Kegentingan itu berupa "krisis global yang berpotensi berdampak signifikan terhadap perekonomian Indonesia akibat situasi geopolitik yang tidak menentu dikarenakan (salah satunya faktor pemicu) adanya Perang Rusia-Ukraina serta ditambah situasi (pasca) krisis ekonomi yang terjadi karena adanya pandemi Covid-19".
Perdebatan soal kegentingan yang memaksa itu, menurut Mahkamah, sudah selesai ketika DPR menyetujui penetapan Perppu Ciptaker menjadi undang-undang.

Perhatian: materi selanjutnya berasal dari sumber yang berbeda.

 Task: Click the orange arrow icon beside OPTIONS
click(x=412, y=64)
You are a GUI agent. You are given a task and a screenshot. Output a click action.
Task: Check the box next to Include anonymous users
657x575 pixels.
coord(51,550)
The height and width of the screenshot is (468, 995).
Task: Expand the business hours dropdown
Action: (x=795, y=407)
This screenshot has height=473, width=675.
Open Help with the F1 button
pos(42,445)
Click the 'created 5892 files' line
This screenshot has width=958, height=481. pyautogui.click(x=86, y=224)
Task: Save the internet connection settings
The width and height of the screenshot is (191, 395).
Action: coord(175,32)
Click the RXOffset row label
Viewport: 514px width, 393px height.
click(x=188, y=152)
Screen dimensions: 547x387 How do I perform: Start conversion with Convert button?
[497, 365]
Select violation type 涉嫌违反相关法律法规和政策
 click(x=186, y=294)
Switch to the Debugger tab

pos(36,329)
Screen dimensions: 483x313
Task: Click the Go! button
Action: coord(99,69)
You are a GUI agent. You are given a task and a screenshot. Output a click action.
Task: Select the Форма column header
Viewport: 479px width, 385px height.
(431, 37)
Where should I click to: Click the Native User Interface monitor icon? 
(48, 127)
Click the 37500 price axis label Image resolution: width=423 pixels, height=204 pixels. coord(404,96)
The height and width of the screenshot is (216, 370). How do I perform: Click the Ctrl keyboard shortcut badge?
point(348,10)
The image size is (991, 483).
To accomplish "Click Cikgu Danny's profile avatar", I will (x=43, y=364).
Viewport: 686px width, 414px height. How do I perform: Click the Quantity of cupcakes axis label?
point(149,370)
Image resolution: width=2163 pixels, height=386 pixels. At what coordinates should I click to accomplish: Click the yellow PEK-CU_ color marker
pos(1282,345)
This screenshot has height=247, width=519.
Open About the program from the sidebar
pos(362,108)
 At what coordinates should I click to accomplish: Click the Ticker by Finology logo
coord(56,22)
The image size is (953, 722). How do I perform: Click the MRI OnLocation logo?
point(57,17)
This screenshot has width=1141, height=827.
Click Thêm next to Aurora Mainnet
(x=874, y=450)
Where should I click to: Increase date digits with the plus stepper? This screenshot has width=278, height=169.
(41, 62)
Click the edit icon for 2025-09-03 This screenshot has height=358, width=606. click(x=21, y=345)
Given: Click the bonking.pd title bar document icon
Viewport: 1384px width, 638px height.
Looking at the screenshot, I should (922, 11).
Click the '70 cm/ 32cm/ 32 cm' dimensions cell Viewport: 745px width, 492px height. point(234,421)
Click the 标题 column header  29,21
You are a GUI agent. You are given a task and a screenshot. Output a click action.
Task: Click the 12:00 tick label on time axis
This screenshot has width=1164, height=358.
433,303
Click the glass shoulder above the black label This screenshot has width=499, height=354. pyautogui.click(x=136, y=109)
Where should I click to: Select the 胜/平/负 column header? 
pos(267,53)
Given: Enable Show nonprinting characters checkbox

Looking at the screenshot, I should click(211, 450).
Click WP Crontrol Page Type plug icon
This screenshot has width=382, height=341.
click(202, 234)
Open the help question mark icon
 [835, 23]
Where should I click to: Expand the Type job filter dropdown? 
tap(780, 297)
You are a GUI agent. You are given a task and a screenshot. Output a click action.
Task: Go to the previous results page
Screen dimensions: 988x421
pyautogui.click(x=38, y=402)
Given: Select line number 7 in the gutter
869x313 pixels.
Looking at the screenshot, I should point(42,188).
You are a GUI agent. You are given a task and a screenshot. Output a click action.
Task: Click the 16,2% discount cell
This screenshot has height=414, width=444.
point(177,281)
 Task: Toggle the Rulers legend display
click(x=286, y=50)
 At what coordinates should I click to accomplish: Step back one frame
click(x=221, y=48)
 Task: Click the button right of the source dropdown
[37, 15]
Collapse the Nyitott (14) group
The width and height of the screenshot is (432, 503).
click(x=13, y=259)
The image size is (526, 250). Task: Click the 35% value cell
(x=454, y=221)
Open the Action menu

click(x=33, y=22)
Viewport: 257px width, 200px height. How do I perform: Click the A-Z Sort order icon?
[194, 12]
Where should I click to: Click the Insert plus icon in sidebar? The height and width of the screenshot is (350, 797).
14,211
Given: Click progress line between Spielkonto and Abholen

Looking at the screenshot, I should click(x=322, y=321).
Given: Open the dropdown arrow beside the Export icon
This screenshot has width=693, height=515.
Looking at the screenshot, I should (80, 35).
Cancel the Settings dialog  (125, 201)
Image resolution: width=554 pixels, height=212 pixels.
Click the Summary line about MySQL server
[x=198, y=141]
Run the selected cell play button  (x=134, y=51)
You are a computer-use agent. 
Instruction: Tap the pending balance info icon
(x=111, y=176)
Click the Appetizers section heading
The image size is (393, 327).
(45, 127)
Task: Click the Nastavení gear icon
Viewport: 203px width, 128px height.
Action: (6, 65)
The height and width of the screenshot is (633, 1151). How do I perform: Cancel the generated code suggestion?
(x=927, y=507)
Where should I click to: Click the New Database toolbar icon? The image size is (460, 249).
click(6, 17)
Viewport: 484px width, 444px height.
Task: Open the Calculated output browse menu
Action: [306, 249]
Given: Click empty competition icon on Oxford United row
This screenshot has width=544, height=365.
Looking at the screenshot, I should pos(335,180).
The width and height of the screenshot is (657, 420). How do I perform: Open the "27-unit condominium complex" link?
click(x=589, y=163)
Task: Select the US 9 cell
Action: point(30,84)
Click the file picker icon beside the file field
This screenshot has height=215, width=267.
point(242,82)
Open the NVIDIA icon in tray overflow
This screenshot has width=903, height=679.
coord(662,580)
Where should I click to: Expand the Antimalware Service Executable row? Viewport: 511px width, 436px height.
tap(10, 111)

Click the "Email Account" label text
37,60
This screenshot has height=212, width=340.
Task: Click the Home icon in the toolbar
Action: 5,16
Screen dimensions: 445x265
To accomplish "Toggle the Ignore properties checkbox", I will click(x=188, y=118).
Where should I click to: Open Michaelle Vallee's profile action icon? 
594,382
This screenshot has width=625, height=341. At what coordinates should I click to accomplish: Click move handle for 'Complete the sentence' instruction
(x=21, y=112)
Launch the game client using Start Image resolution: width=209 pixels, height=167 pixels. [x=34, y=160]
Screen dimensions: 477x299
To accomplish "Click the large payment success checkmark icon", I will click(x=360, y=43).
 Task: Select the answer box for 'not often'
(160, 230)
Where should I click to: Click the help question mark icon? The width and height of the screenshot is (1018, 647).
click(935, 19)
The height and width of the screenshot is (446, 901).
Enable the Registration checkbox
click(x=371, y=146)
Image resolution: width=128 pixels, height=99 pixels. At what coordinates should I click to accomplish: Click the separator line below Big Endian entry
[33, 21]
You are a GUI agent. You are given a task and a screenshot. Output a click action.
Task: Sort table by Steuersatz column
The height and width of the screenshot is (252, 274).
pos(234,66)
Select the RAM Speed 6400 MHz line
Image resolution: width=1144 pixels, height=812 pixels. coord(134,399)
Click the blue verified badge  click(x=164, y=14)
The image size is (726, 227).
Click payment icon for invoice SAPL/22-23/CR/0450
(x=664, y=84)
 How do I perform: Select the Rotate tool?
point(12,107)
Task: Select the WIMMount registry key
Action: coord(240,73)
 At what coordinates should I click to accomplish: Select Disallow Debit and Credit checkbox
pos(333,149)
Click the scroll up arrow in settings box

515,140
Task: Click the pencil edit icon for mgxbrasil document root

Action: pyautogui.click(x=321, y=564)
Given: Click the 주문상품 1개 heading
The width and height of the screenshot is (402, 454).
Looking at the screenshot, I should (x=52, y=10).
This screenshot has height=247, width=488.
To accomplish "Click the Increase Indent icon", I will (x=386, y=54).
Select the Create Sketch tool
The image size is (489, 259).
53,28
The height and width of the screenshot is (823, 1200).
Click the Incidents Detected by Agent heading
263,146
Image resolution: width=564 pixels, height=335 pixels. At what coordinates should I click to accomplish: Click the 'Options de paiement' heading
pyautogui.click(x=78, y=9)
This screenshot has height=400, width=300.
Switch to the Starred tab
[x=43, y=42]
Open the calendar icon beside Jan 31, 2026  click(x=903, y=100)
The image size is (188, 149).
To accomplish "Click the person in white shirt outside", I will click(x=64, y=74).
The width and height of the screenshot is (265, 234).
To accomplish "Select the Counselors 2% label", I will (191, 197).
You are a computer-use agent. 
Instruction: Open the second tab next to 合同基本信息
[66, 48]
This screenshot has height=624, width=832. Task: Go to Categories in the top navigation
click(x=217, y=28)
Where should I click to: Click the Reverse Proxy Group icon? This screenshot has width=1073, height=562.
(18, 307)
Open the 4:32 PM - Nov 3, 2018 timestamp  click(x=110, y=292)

Kemudian, pemohon mendalilkan bahwa penetapan Perppu Ciptaker menjadi UU oleh DPR melanggar konstitusi karena dilakukan pada masa sidang keempat, padahal perppu itu diteken Presiden Joko Widodo pada masa sidang kedua.
Mahkamah menganggap wajar jika DPR butuh waktu lama untuk menetapkan perppu itu menjadi undang-undang, sebab Perppu Ciptaker bersifat omnibus yang mencakup 78 undang-undang lintas sektor.
Mahkamah juga menilai bahwa parlemen tidak buang-buang waktu untuk me-review perppu itu sejak menerima surat presiden.